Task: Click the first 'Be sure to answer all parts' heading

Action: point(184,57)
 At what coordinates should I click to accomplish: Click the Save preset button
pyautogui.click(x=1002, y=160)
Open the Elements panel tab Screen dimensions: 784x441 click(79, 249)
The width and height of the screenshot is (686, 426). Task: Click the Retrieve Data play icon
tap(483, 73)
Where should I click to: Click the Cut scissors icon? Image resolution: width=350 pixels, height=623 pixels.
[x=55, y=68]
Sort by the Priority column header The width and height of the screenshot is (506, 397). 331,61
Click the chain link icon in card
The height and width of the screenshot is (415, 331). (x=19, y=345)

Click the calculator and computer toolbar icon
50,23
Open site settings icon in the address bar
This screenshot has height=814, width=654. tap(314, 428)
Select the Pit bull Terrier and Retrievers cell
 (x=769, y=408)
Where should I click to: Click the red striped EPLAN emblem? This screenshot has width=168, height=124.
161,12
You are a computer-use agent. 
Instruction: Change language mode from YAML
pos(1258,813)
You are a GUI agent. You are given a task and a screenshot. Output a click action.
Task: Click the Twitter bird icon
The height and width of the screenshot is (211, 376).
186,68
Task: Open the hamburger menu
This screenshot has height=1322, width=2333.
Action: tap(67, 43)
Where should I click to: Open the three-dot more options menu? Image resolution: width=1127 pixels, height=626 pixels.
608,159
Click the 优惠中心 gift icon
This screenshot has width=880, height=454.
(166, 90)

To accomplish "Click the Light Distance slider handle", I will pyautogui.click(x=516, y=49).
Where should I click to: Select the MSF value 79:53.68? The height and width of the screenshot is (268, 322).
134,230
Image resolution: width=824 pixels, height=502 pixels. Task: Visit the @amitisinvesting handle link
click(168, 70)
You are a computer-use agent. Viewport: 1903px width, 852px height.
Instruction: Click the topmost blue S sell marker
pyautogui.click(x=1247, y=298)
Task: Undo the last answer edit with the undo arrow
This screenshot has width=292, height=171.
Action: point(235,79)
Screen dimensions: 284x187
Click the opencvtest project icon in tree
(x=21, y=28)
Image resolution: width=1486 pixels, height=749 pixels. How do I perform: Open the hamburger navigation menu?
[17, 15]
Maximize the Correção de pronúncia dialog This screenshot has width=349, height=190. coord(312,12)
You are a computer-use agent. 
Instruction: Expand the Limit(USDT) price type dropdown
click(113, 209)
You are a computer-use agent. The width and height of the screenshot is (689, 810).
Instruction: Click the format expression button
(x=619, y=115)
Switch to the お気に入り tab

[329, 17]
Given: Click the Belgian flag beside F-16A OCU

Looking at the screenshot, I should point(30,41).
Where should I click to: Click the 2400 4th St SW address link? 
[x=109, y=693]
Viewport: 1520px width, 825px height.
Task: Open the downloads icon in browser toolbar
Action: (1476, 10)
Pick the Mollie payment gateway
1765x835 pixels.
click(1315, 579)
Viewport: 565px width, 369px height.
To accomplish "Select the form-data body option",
________________________________________
### Your objective
Extract the lines above, starting with the first line and going on through the line containing "tap(483, 73)", and reproduce them verbatim.

### Correct output
Task: Click the first 'Be sure to answer all parts' heading

Action: point(184,57)
 At what coordinates should I click to accomplish: Click the Save preset button
pyautogui.click(x=1002, y=160)
Open the Elements panel tab Screen dimensions: 784x441 click(79, 249)
The width and height of the screenshot is (686, 426). Task: Click the Retrieve Data play icon
tap(483, 73)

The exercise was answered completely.